Stability of Fluorosurfactant Adsorption on Mineral Surface for Water Removal in Tight Gas Reservoirs

1State Key Laboratory of Oil and Gas Reservoir Geology and Exploitation, Southwest Petroleum University, Chengdu 610500, China
2Department of Chemical & Petroleum Engineering, Schulich School of Engineering, University of Calgary, Calgary, AB, Canada T2N 1N4

Received 10 October 2014; Revised 18 January 2015; Accepted 24 February 2015

Academic Editor: Sachin Jangam

Copyright © 2015 Lijun You et al. This is an open access article distributed under the Creative Commons Attribution License, which permits unrestricted use, distribution, and reproduction in any medium, provided the original work is properly cited.

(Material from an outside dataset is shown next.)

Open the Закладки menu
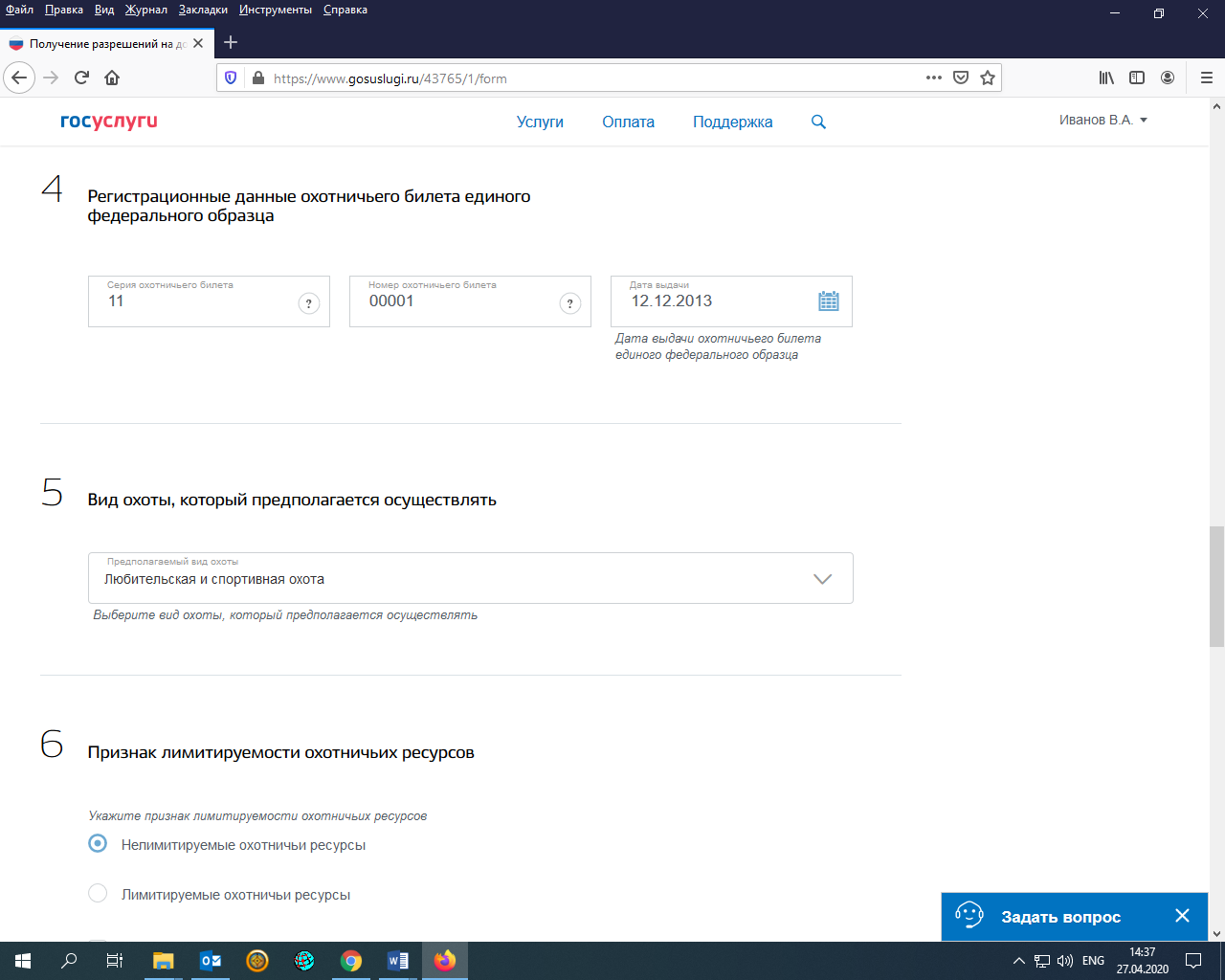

Long-term effectiveness of rock wettability alteration for water removal during gas production from tight reservoir depends on the surfactant adsorption on the pore surface of a reservoir. This paper selected typical cationic fluorosurfactant FW-134 as an example and took advantage of Fourier transform infrared spectroscopy (FTIR), X-ray photoelectron spectroscopy (XPS), and atomic force microscope (AFM) to investigate its adsorption stability on the rock mineral surface under the oscillation condition at high temperature for a long time. The experimental results indicate that the F element content on the sample surface increases obviously, the surface structure of fluorine-carbonization also undergoes a significant change, and the fluorine surfactant exhibits a good interfacial modification and wettability alteration ability due to its adsorption on the pore surface transforming the chemical structure of the original surface. The adsorption increases indistinctly with the concentration of over 0.05% due to a single layer adsorption structure and is mainly electrostatic adsorption because the chemical bonding between the fluorosurfactant and the rock mineral surface, the hydrogen bonding, is weak and inconspicuous.